Q: What happens under the hood when you mark a method async?

A: The compiler generates a struct implementing IAsyncStateMachine. Locals become fields, await points split into states, and continuations resume via MoveNext. Understanding this helps avoid capturing large objects or struct copies.

Q: Why does ConfigureAwait(false) matter in library code?

A: It prevents continuations from posting back to captured contexts (UI, legacy ASP.NET), reducing deadlock risk and unnecessary context switches. Libraries should default to false; apps decide when context capture is needed.

Q: How do you avoid deadlocks when mixing sync and async code?

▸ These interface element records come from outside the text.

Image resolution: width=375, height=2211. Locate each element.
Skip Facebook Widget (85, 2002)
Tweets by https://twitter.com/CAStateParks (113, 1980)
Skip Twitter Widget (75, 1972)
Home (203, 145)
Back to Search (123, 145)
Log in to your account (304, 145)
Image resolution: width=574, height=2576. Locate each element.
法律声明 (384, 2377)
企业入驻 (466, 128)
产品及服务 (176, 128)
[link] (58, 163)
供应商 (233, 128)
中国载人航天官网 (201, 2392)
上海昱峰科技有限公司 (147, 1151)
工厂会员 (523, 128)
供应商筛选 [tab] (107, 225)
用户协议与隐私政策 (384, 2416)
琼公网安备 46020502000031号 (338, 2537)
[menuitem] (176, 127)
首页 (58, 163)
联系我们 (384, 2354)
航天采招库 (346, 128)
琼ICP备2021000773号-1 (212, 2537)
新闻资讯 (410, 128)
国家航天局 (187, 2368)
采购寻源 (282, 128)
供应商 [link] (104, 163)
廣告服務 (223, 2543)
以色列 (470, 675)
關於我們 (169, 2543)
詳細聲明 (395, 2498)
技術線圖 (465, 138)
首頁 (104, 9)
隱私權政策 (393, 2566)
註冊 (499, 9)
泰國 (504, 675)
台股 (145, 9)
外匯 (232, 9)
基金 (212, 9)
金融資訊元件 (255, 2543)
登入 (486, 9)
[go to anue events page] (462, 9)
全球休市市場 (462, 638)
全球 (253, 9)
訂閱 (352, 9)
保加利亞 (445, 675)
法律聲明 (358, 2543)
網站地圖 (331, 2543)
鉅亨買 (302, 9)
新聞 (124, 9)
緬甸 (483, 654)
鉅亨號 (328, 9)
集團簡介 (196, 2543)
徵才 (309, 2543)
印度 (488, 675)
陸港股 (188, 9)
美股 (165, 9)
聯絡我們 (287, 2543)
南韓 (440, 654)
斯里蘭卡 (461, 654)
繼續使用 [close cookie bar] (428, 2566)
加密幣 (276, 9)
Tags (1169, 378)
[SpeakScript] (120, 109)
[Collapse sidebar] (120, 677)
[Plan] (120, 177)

A: Keep the entire call chain async, don’t block on .Result or .Wait(), and use ConfigureAwait(false) inside lower layers so continuations can resume on the thread pool.

Q: When should you use ValueTask?

A: When an async method often completes synchronously (e.g., cache hits) and you want to avoid allocating a Task. Only expose ValueTask sparingly; consumers must await it immediately or convert to Task.

Q: How do you coordinate exclusive access in async code?

A: Use SemaphoreSlim, AsyncLock, or channels. Never await inside a lock statement because it can deadlock; the compiler forbids it.

Q: How are exceptions handled in async methods?

A: They’re captured on the returned Task. Await to observe them; otherwise, they surface as unobserved task exceptions. For fire-and-forget, attach continuations or use hosted services to log failures.

Q: What’s the difference between I/O-bound and CPU-bound async work?

A: I/O-bound tasks release threads while waiting for external operations, improving scalability. CPU-bound work still needs threads; push it to Task.Run or dedicated workers to keep request threads free.

Q: How do you monitor asynchronous operations in production?

A: Use distributed tracing, EventSource/EventPipe, dotnet-trace, or Visual Studio’s Tasks view. Instrument awaited calls with activity IDs and correlate them to metrics/logs.

Q: How do you pass cancellation effectively?

A: Accept CancellationToken parameters, honor them in loops, and forward them to all awaited calls. Check ct.ThrowIfCancellationRequested() where appropriate to exit quickly.

Q: How can Task.WhenAll improve performance?

A: It allows parallel execution of independent async operations, awaiting once rather than sequentially. Always handle aggregated exceptions and consider throttling to avoid saturating dependencies.